(Extracted information)
□ □ □ □ □

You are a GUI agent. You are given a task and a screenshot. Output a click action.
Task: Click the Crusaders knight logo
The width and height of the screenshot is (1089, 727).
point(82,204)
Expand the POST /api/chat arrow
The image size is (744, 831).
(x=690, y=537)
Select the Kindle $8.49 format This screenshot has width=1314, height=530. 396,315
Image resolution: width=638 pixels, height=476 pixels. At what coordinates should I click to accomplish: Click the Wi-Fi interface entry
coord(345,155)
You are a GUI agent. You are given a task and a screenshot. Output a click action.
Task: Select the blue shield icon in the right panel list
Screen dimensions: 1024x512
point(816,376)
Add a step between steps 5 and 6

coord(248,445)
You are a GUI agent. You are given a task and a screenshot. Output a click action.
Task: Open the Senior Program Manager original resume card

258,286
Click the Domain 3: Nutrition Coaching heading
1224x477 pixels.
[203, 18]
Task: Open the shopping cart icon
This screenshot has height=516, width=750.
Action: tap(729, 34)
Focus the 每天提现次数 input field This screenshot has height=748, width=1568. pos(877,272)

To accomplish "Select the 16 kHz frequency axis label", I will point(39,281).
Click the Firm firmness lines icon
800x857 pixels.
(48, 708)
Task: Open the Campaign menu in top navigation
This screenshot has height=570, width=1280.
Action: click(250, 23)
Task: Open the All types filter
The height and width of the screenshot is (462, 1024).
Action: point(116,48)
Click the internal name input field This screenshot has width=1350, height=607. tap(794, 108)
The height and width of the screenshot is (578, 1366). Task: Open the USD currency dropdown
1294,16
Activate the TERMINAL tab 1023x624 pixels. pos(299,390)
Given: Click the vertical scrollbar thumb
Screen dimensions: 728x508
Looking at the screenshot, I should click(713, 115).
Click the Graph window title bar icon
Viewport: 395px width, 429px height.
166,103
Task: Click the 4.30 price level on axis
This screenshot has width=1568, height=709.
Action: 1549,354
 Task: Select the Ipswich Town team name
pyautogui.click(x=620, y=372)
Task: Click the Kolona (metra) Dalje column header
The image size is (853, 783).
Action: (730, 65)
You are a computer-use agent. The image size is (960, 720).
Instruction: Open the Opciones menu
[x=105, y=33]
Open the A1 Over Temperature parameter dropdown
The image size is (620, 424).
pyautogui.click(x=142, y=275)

□ □ □ □ □

(About this exercise) Only lines holding the word "input" belong in the answer; copy each one from the material.

(Expected answer)
Focus the 每天提现次数 input field This screenshot has height=748, width=1568. pos(877,272)
Click the internal name input field This screenshot has width=1350, height=607. tap(794, 108)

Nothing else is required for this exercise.